Another option for holding police responsible for misconduct lies in civil court, where they would be sued for their actions. Sadly, that is also a nearly impossible task. That's thanks to something called "qualified immunity", which makes police immune from civil action for conduct on the job.
But this is something that can be corrected. Legislatures (preferably the U.S. Congress) could do away with qualified immunity. Unfortunately, that is not something that the Republicans in Congress are willing to do -- even though a majority of the American public supports the elimination of qualified immunity.
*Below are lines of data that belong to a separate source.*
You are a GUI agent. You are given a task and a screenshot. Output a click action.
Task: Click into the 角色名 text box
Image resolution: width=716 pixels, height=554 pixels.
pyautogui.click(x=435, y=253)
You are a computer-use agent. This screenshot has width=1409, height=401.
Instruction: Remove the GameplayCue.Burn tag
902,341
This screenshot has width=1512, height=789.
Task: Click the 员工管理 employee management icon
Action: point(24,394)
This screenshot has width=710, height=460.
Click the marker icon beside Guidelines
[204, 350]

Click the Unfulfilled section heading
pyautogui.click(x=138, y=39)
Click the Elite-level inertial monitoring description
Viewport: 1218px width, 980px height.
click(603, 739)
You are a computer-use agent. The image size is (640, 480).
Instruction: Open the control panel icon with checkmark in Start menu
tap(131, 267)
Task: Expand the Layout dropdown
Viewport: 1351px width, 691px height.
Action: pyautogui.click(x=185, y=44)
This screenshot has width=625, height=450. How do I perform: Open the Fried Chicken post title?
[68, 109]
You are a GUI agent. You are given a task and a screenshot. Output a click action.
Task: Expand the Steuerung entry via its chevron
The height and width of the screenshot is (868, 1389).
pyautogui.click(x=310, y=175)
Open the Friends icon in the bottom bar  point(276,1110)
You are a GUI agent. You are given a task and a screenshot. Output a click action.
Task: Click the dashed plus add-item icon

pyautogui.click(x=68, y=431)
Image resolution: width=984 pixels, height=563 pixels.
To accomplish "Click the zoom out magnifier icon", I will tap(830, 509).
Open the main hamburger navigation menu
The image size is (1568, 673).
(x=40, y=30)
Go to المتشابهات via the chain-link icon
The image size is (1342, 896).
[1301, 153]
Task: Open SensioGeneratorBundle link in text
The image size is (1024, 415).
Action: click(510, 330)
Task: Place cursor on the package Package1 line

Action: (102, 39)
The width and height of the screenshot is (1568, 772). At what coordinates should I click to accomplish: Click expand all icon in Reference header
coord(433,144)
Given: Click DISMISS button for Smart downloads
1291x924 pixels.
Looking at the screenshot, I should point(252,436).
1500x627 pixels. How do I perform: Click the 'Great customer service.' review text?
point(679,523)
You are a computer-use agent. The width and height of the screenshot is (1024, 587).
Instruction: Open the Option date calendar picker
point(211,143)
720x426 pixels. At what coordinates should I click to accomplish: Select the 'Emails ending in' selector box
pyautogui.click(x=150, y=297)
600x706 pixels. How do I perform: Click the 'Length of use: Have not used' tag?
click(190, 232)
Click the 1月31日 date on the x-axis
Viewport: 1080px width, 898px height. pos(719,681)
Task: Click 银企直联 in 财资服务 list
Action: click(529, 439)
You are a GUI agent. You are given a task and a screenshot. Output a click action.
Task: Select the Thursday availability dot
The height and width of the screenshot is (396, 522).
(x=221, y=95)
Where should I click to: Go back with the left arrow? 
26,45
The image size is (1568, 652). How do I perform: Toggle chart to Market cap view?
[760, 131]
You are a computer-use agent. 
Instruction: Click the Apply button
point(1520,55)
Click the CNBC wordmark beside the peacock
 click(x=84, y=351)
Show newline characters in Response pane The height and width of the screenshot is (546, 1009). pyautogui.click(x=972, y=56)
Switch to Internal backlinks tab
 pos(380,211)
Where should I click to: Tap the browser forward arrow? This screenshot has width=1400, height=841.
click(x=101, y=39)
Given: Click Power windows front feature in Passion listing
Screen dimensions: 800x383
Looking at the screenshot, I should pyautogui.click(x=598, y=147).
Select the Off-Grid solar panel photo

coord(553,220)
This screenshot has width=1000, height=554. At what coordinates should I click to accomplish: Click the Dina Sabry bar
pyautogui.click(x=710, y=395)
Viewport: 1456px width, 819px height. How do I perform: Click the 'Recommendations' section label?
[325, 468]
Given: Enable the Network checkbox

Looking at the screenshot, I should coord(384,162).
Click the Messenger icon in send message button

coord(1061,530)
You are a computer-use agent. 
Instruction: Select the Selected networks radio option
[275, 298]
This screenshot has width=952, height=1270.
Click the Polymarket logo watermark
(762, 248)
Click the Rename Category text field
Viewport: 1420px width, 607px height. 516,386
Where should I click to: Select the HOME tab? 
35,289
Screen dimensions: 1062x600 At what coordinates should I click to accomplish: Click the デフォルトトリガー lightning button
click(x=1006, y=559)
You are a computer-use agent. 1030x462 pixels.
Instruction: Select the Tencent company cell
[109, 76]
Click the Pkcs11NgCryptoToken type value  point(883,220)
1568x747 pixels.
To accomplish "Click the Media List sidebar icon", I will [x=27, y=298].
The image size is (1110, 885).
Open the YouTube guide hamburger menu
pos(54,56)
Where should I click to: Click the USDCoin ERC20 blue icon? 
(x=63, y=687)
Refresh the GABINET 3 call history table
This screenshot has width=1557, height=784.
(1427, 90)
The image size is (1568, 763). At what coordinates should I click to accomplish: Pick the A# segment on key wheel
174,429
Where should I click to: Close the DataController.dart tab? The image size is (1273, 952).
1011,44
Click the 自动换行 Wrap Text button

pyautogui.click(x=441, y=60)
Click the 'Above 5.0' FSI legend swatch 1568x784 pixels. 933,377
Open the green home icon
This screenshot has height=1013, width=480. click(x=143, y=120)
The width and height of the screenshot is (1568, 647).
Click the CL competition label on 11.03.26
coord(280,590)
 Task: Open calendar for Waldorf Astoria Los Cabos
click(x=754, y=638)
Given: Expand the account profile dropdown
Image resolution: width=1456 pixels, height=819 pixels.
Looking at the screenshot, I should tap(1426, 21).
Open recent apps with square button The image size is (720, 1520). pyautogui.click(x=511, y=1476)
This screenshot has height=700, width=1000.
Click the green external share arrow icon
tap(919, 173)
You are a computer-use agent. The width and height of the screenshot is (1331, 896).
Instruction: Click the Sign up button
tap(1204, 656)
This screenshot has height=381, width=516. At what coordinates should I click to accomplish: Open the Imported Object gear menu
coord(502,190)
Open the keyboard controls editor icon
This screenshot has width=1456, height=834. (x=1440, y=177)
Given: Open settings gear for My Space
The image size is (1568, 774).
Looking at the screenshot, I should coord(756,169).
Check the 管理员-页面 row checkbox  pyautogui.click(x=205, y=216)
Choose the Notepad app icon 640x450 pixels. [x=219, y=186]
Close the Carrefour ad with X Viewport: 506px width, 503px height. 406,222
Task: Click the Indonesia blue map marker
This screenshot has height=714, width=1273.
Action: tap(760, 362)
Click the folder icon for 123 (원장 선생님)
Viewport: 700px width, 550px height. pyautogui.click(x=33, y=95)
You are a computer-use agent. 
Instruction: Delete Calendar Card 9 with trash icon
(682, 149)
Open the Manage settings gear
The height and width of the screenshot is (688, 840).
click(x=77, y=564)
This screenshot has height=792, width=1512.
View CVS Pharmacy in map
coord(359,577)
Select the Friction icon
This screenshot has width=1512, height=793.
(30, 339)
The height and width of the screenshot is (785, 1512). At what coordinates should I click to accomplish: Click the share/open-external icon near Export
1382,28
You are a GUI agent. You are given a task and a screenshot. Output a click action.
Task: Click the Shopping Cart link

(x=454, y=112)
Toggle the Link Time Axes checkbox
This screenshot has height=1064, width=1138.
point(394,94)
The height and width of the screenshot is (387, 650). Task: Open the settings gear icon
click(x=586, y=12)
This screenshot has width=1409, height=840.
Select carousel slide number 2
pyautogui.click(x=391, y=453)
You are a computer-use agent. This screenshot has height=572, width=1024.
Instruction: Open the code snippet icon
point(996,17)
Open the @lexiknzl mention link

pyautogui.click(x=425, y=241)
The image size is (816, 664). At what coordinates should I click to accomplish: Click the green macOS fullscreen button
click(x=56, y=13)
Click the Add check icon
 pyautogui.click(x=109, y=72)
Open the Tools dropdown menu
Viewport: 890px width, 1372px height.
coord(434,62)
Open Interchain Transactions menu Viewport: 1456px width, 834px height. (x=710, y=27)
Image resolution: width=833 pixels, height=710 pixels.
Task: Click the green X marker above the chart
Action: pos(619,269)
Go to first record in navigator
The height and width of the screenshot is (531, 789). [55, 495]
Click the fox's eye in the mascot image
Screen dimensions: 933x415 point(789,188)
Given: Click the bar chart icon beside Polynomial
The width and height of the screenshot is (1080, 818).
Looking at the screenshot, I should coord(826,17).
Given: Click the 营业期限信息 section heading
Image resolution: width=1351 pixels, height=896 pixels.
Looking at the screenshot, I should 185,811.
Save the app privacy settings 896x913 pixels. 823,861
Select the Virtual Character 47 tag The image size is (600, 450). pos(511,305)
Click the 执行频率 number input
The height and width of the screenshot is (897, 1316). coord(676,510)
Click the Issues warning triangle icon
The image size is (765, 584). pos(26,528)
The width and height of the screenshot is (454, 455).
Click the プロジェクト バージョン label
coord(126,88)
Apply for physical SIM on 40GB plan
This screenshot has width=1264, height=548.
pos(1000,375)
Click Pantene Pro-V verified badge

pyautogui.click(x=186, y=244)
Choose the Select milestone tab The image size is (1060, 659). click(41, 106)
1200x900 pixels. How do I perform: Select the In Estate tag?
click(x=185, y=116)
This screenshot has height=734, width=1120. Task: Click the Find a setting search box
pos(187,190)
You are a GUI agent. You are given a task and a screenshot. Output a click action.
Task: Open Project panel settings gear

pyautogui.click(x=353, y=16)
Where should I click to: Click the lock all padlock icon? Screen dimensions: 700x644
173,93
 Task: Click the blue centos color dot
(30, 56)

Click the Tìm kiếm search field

The following is part of an editorial in The New York Times by that paper's editorial board:
Qualified immunity arose out of an 1871 civil rights law that made government officials, including police officers, financially liable for violating a person’s constitutional rights. In a series of rulings starting in the late 1960s, the Supreme Court decided that an officer is immune from liability unless it can be shown that he or she broke “clearly established” law in the process. The burden is on the plaintiff to make this showing, and the bar is absurdly high: If no other court has previously ruled in a case involving an essentially identical set of facts, the law is determined to be not “clearly established.”
Examples of courts splitting hairs to give a pass to even egregious misconduct abound: the prison guard who pepper-sprayed an inmate in the face “for no reason at all”; the officer who fired at a nonthreatening dog and missed, accidentally hitting a 10-year-old child lying nearby on the ground; the officers who stole $225,000 in cash and rare coins while executing a search warrant; the officer who shot a 14-year-old boy after he had dropped a BB gun and raised his hands. . . .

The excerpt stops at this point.